## Directions
Every record is to be returned as written, with no omissions.

(Stored data)

^^^^^^^^^^^^^^^^

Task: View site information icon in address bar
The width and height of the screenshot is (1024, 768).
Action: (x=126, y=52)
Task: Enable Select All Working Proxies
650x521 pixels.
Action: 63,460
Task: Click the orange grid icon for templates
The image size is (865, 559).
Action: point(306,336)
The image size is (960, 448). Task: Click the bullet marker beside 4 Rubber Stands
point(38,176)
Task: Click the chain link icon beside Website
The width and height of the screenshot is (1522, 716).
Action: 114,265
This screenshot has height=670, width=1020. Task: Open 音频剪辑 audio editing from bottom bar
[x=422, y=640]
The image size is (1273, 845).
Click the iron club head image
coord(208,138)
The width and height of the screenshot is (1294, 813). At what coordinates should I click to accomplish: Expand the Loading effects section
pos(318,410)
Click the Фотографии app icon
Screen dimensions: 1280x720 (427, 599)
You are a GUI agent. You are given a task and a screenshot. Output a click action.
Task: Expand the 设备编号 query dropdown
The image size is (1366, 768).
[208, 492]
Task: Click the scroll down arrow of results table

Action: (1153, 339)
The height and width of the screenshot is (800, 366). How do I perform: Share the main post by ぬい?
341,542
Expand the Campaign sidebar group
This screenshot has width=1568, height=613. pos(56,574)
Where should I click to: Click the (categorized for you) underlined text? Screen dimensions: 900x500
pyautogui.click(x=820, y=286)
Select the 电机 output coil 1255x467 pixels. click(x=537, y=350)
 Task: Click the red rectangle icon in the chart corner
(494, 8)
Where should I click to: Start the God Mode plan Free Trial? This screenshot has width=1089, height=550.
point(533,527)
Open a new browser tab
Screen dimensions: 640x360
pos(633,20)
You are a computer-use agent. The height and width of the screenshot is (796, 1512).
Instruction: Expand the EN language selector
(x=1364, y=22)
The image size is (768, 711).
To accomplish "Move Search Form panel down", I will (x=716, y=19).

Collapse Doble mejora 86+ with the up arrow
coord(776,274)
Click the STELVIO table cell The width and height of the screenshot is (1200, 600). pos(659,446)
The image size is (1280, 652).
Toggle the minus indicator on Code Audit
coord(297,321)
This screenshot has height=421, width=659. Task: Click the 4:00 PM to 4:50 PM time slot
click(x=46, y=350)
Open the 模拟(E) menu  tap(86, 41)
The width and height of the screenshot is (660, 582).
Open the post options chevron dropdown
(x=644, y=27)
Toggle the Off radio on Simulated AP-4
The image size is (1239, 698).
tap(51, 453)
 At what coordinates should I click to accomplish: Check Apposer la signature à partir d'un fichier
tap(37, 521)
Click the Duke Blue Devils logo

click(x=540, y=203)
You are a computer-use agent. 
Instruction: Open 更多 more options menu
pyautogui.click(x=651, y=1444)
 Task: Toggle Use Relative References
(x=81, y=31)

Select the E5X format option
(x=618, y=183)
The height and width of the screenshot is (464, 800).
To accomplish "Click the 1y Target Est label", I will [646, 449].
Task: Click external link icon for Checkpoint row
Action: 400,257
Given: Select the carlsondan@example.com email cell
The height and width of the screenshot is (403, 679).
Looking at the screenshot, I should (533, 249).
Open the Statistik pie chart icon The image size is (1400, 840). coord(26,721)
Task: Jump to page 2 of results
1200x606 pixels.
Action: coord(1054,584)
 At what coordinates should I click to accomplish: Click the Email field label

^^^^^^^^^^^^^^^^

## Output below
Task: View site information icon in address bar
The width and height of the screenshot is (1024, 768).
Action: (x=126, y=52)
Task: Enable Select All Working Proxies
650x521 pixels.
Action: 63,460
Task: Click the orange grid icon for templates
The image size is (865, 559).
Action: point(306,336)
The image size is (960, 448). Task: Click the bullet marker beside 4 Rubber Stands
point(38,176)
Task: Click the chain link icon beside Website
The width and height of the screenshot is (1522, 716).
Action: 114,265
This screenshot has height=670, width=1020. Task: Open 音频剪辑 audio editing from bottom bar
[x=422, y=640]
The image size is (1273, 845).
Click the iron club head image
coord(208,138)
The width and height of the screenshot is (1294, 813). At what coordinates should I click to accomplish: Expand the Loading effects section
pos(318,410)
Click the Фотографии app icon
Screen dimensions: 1280x720 (427, 599)
You are a GUI agent. You are given a task and a screenshot. Output a click action.
Task: Expand the 设备编号 query dropdown
The image size is (1366, 768).
[208, 492]
Task: Click the scroll down arrow of results table

Action: (1153, 339)
The height and width of the screenshot is (800, 366). How do I perform: Share the main post by ぬい?
341,542
Expand the Campaign sidebar group
This screenshot has width=1568, height=613. pos(56,574)
Where should I click to: Click the (categorized for you) underlined text? Screen dimensions: 900x500
pyautogui.click(x=820, y=286)
Select the 电机 output coil 1255x467 pixels. click(x=537, y=350)
 Task: Click the red rectangle icon in the chart corner
(494, 8)
Where should I click to: Start the God Mode plan Free Trial? This screenshot has width=1089, height=550.
point(533,527)
Open a new browser tab
Screen dimensions: 640x360
pos(633,20)
You are a computer-use agent. The height and width of the screenshot is (796, 1512).
Instruction: Expand the EN language selector
(x=1364, y=22)
The image size is (768, 711).
To accomplish "Move Search Form panel down", I will (x=716, y=19).

Collapse Doble mejora 86+ with the up arrow
coord(776,274)
Click the STELVIO table cell The width and height of the screenshot is (1200, 600). pos(659,446)
The image size is (1280, 652).
Toggle the minus indicator on Code Audit
coord(297,321)
This screenshot has height=421, width=659. Task: Click the 4:00 PM to 4:50 PM time slot
click(x=46, y=350)
Open the 模拟(E) menu  tap(86, 41)
The width and height of the screenshot is (660, 582).
Open the post options chevron dropdown
(x=644, y=27)
Toggle the Off radio on Simulated AP-4
The image size is (1239, 698).
tap(51, 453)
 At what coordinates should I click to accomplish: Check Apposer la signature à partir d'un fichier
tap(37, 521)
Click the Duke Blue Devils logo

click(x=540, y=203)
You are a computer-use agent. 
Instruction: Open 更多 more options menu
pyautogui.click(x=651, y=1444)
 Task: Toggle Use Relative References
(x=81, y=31)

Select the E5X format option
(x=618, y=183)
The height and width of the screenshot is (464, 800).
To accomplish "Click the 1y Target Est label", I will [646, 449].
Task: Click external link icon for Checkpoint row
Action: 400,257
Given: Select the carlsondan@example.com email cell
The height and width of the screenshot is (403, 679).
Looking at the screenshot, I should (533, 249).
Open the Statistik pie chart icon The image size is (1400, 840). coord(26,721)
Task: Jump to page 2 of results
1200x606 pixels.
Action: coord(1054,584)
 At what coordinates should I click to accomplish: Click the Email field label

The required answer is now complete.